Buy, buy baaaad sheep! We're sleeping soundly tonight. (For Spectrum Health Beat)
Bye, bye baaaad sheep! We’re sleeping soundly tonight. (For Spectrum Health Beat)

One of the most frequent complaints women have about midlife and menopause is trouble sleeping.

Although not every woman walks through my office door saying, “My problem is poor sleep,” quite a few do.

Many talk about their sleeping issues in other ways. What they say usually goes something like this:

“I am so irritable, I do not like myself.”

“I cannot seem to remember anything.”

“Why am I so tired?”

But I know the real problem is they are either not sleeping well or enough.

Sleep disturbances are common and have many causes. And, although I am not a sleep doctor, I have learned about sleep during midlife and menopause.

First of all, just before your periods, the hormone drop can cause little night sweats, which disturb sleep just enough to be noticeable. Many women also describe falling asleep without any problems, but then waking up between 1:30 a.m. and 2 a.m. and not being able to fall back asleep.

Does this scenario sound familiar? If so, keep reading.

__What the exercise asks__. Carry on the piece about sleep trouble during midlife and menopause, picking up right after its final line.

__Study material__.
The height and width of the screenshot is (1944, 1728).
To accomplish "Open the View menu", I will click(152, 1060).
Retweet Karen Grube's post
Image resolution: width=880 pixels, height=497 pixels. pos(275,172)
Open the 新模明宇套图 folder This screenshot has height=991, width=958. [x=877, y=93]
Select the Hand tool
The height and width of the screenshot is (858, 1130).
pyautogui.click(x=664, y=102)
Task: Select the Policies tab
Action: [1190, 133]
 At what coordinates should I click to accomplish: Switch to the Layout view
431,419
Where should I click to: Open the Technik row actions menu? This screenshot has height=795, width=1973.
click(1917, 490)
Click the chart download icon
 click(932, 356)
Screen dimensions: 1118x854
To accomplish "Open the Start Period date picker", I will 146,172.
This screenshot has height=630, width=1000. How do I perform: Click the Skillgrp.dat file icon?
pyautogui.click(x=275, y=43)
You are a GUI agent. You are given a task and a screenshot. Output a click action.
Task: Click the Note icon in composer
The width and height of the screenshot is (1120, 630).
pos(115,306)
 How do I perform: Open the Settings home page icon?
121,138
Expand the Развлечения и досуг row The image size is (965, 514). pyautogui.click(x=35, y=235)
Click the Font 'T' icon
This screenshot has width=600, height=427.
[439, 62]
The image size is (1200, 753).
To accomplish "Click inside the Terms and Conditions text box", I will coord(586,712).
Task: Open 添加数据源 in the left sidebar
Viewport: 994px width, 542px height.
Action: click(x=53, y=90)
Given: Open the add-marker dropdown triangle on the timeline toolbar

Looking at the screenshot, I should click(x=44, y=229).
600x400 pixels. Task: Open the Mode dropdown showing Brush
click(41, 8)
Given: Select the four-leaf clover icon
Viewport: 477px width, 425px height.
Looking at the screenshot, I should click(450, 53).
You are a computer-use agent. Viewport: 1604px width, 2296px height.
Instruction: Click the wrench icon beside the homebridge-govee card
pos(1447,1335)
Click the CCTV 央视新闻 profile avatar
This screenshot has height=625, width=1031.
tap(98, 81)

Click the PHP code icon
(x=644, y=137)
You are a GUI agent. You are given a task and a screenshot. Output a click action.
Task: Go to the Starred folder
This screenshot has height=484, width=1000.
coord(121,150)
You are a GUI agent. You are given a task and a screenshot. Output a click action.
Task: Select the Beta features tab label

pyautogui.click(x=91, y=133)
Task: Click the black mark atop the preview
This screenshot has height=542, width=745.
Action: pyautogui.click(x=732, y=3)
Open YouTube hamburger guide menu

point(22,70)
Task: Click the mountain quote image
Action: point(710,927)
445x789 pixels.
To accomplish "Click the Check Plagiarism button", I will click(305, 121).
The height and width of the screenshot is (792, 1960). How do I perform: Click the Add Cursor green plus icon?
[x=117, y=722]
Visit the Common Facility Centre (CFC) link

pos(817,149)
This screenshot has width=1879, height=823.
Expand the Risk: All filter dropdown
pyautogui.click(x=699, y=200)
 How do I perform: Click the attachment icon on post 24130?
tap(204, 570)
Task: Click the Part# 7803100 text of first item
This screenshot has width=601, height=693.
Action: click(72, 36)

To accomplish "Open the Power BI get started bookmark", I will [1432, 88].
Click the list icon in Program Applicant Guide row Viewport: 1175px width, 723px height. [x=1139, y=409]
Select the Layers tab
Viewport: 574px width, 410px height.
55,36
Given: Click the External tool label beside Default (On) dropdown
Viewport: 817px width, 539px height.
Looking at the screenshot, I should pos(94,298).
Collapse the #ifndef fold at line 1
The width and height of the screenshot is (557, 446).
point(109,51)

__Reply to the task__.
Your normal sleep consists of cycles that vary between deep sleep and light sleep. When you are in light sleep, you can usually get yourself back into deep sleep without waking. However, in midlife and menopause, you are more likely to be awakened by a full bladder, your bed partner’s snoring or a little hot flash.

Unfortunately, once you are awake and alert, your brain tends to go into overdrive: “Oh, no, I’m awake—what if I can’t get back to sleep? I have a big day tomorrow, and I have so many things to do. There’s that big presentation, cookies for John’s class and my mom’s doctor’s appointment.”

The worry machine goes into high gear and the adrenaline starts flowing.

Here’s how to fix the problem. Get out of bed, go to the bathroom, get a drink of water and go to a quiet spot in your home (not the bedroom) to practice metered breathing.

First, find a comfortable spot with just enough light so it is not totally dark. Glance at the clock so you can keep track of the time. The goal is five minutes. After you are comfortable, close your mouth, open your eyes and find a focal point—a spot on the wall or anything fixed and neutral. As Baron Baptiste says, “By focusing on one spot, it will send soothing messages to your mind.”

Then, just breathe through your nose, not deep or forced. Just be and breathe, focusing on the sound of your breath for five minutes. If you think of something that is worrying you, it’s OK. Focus for a second on the thought and then let it go.

Then go back to bed. If you find you can’t go back to sleep, get back up, go to your spot and repeat the metered breathing. It may take your body several times to retrain. Just be patient.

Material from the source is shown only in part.